[QUESTIONS ON THE MATERIAL]
1) Copy the passage of the marginal-cost discussion that begins with the words "You have a network" and ends with the words "this is necessary.".
2) Summarize the marginal-cost discussion in three sentences.

[[ TEXT UNDER STUDY, beginning ]]

Okay, so digital data is reproducible at near-zero marginal cost, and so there is a moral obligation to distribute it for zero cost to anyone who will benefit from it. Let's generalize this principle. There are physical goods that are reproducible for very low marginal costs. Clothes, food, etc, medicine, etc, are all very cheap to produce in large quantities. Is there a moral obligation to provide those goods--not for free but for their low marginal cost, to anyone who will prosper from it? If the answer is no, how do you justify the distinction? The producer is in no different a position if he is obligated to provide something with $0 marginal cost for $0 than if he is obligated to provide something with $3 marginal cost for $3. There is no mathematical discontinuity as the marginal cost approaches $0, as long as the producer is compensated for whatever the marginal cost happens to be.
> There are physical goods that are reproducible for very low marginal costs. Clothes, food, etc, medicine, etc, are all very cheap to produce in large quantities. Is there a moral obligation to provide those goods--not for free but for their low marginal cost, to anyone who will prosper from it?
A physical good (food, clothes) is depletable, and in that way too unlike digital data, which is for all practical purposes undepletable. But if you consider even highly inexpensive physical goods, they have various substantial costs of transportation, inventory, etc. associated to them, and thus they are not truly as fluidly and effortlessly reproducible in the way that digital data is reproducible for zero cost.
You have a network in which it is so convenient to share that it's almost begging you to. There's a lot of fundamental rethinking of commerce here, and I was quite bugged by it all when I started looking into it myself. But when you see how badly the bigger half of people in this world are suffering it's easier to see why this is necessary.
> A physical good (food, clothes) is depletable, and in that way too unlike digital data, which is for all practical purposes undepletable. But if you consider even highly inexpensive physical goods, they have various substantial costs of transportation, inventory, etc. associated to them, and thus they are not truly as fluidly and effortlessly reproducible in the way that digital data is reproducible for zero cost.

[[ TEXT UNDER STUDY, end ]]
[[ DATA UNDER STUDY, beginning ]]

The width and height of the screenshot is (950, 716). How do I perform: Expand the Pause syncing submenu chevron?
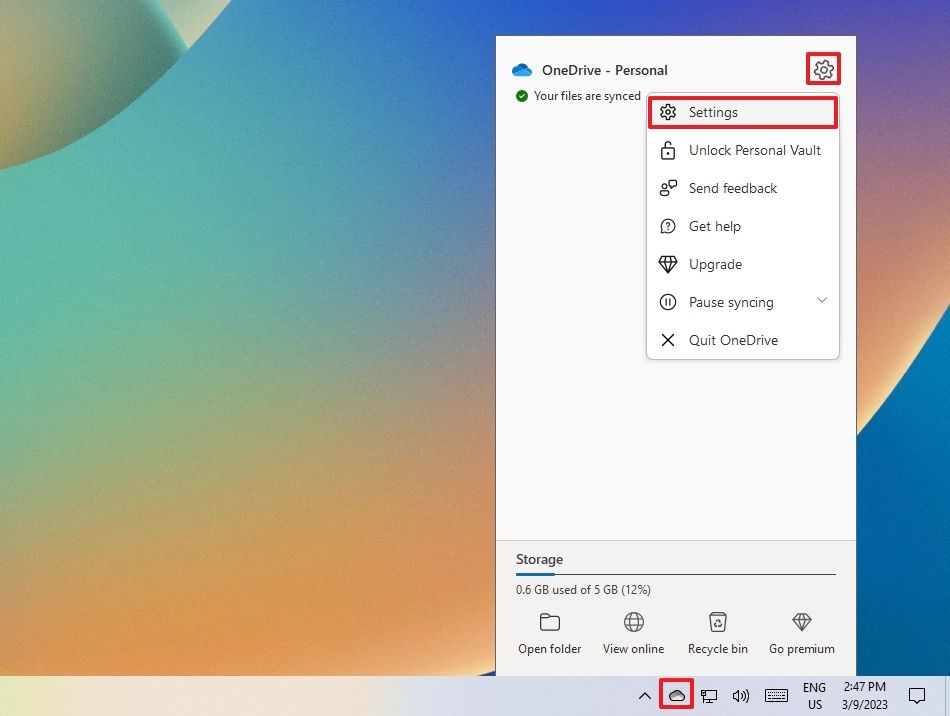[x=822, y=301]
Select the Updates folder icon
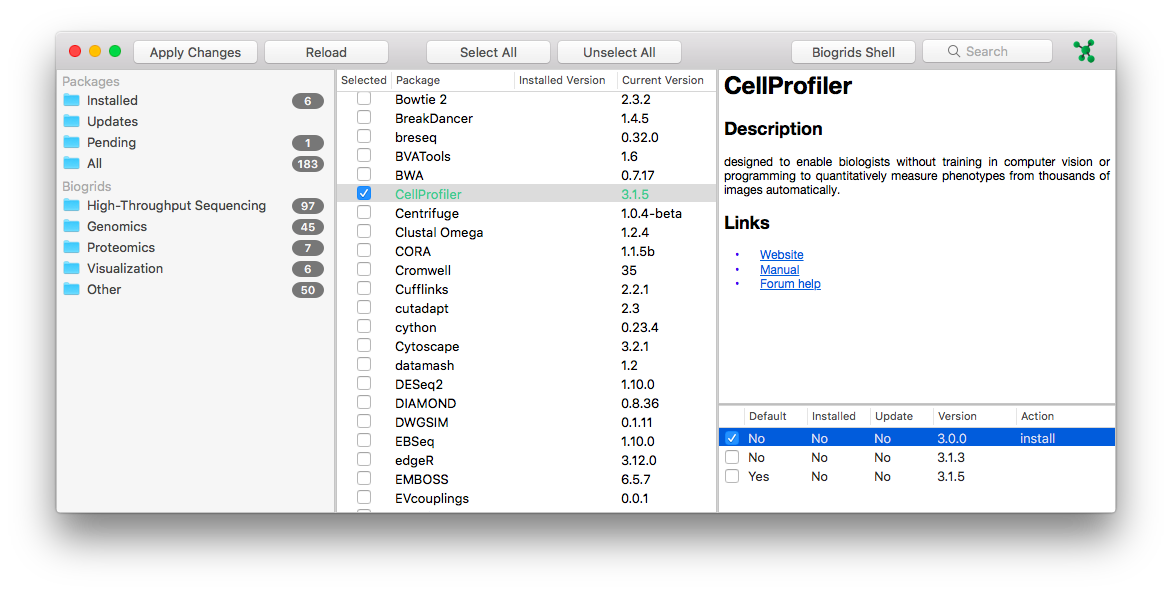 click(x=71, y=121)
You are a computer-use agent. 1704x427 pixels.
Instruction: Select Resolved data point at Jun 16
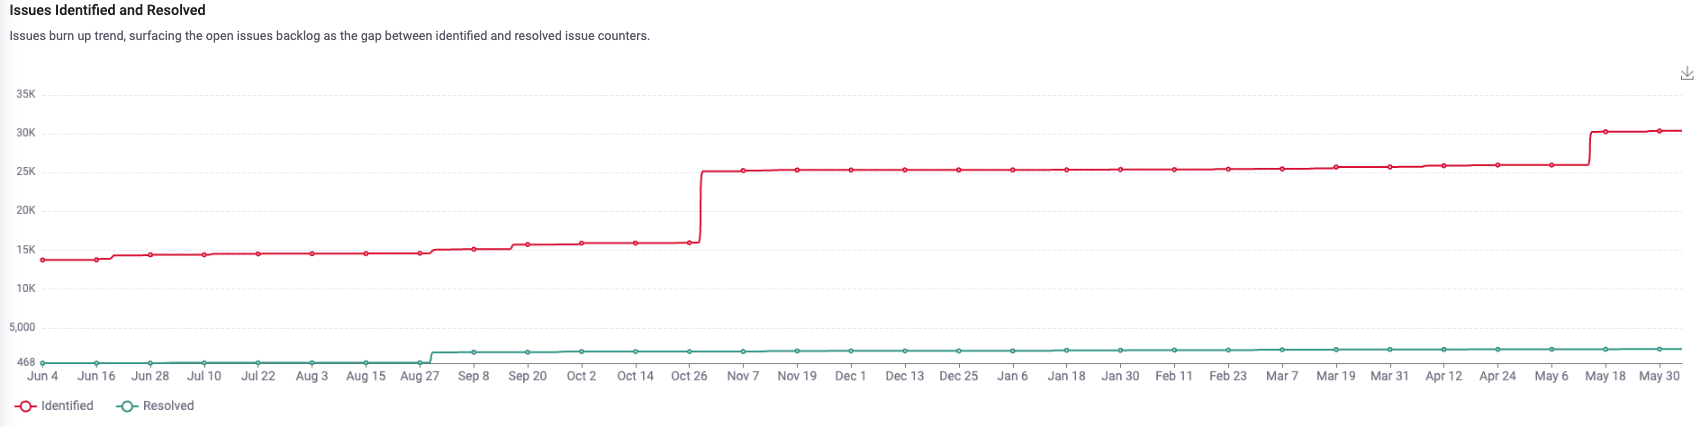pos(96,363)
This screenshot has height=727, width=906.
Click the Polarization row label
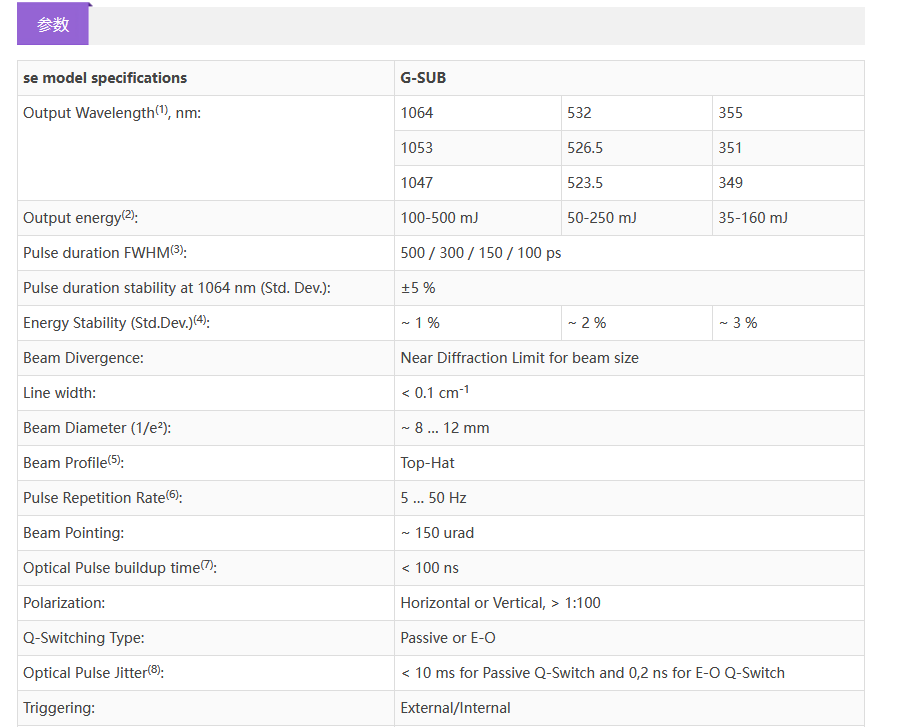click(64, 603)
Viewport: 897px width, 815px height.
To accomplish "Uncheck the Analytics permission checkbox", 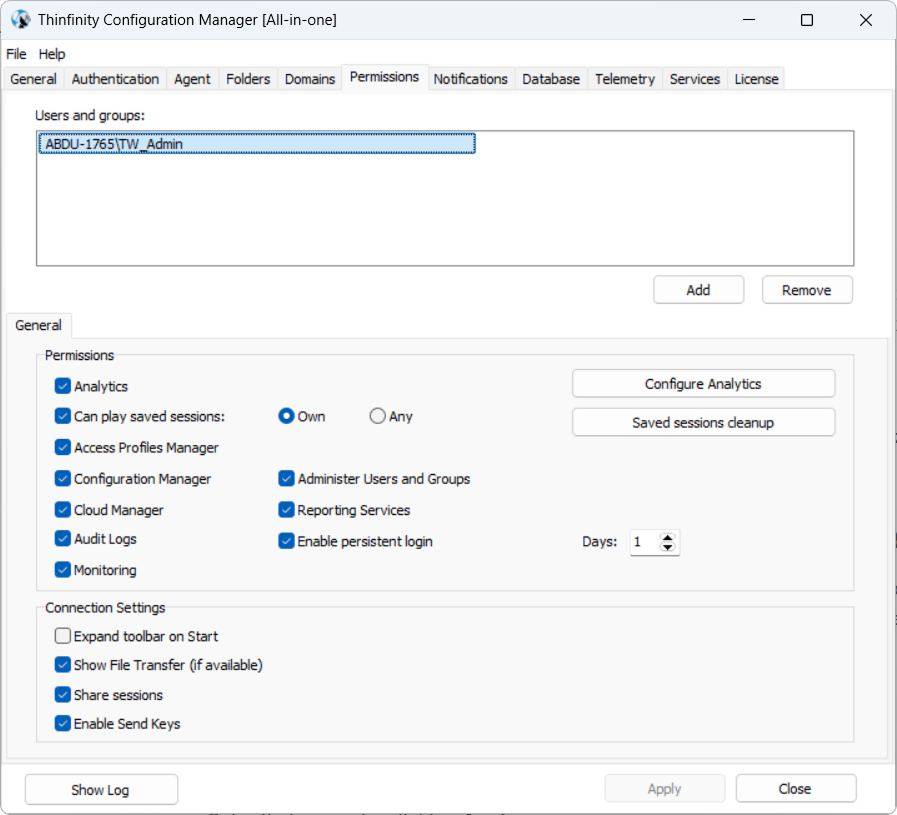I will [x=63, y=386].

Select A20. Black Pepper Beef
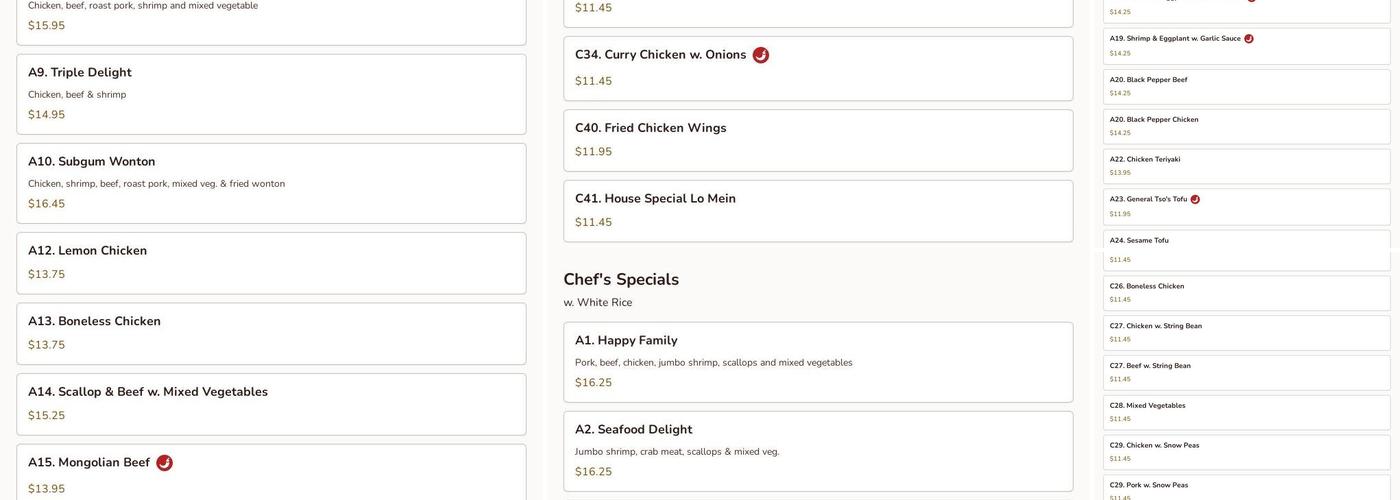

[[ DATA UNDER STUDY, end ]]

[SOLUTIONS TO THE EXERCISE]
1)
You have a network in which it is so convenient to share that it's almost begging you to. There's a lot of fundamental rethinking of commerce here, and I was quite bugged by it all when I started looking into it myself. But when you see how badly the bigger half of people in this world are suffering it's easier to see why this is necessary.

2) One post argues that if digital data, reproducible at near-zero marginal cost, must be distributed for free, then cheap physical goods such as clothes, food and medicine should likewise be provided at their low marginal cost, because there is no mathematical discontinuity as that cost approaches zero. The response holds that physical goods are depletable, unlike digital data, and carry substantial transportation and inventory costs, so they are not reproducible as effortlessly. It adds that a network so convenient for sharing calls for a fundamental rethinking of commerce, which the suffering of the bigger half of the world's people makes easier to see as necessary.